I'm not too sure what to write this week for this post. I am feeling somewhat calm and good and in a place where I am comfortable with myself. Now, I wouldn't expect that to last long, being the eternal pessimist. However, I am trying to grasp this upbeat mood and hang on to it.
Of course, I will still talk to Freud next Tuesday about how to deal with W and his stuff. Also, I want to develop a strategy for dealing with that holiday that's coming the second weekend of February.
I think I'll address one of the comments from my last post here. One commenter said:
But you aren't really seeing through that commitment. And I'm not saying you should. But barely tolerating someone's presence is a far cry from a real commitment to marriage.
Seems to me it would be better to kick the guy out and live your life fully then pretend you're satisfying some covenant you aren't really holding to.

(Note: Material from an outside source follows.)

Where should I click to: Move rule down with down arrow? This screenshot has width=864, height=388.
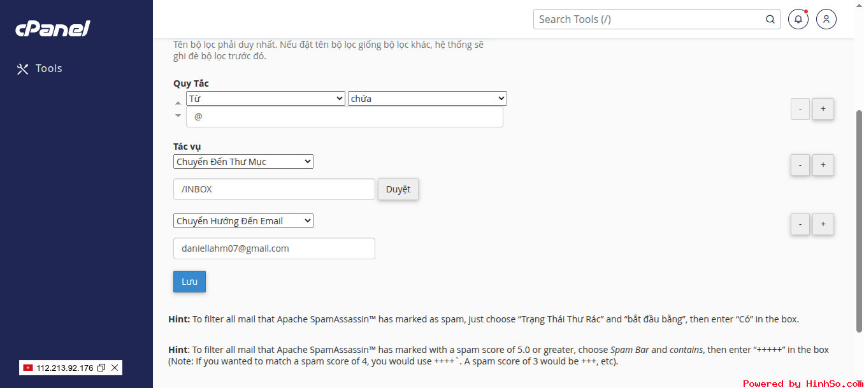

There are definitely parts of the marriage covenant that are not being upheld on my part. Most definitely. I don't deny that for a moment. I'm not proud of that fact, but I do acknowledge it.
However, when it comes to upholding my commitment I stand by my decision. Even though I know some people, including the commenter above, disagree with my decision that won't change my mind. That's okay. No matter what I do someone will think I've made the wrong decision. While it would be nice for everyone to approve of my decisions and actions, that will never happen. That's just not how things work. Life is messy, and sometimes there's just not a paper towel big enough to clean it all up. Sometimes you just accept the mess and step around it.
On the other hand, as Freud works with me through my issues I could very well change my mind, decide to boot W's butt out the door for good and move on. I don't know what the future holds. I just know that for now I am at peace with the decision to see this thing through. As long as I'm at peace with it that's what matters to me.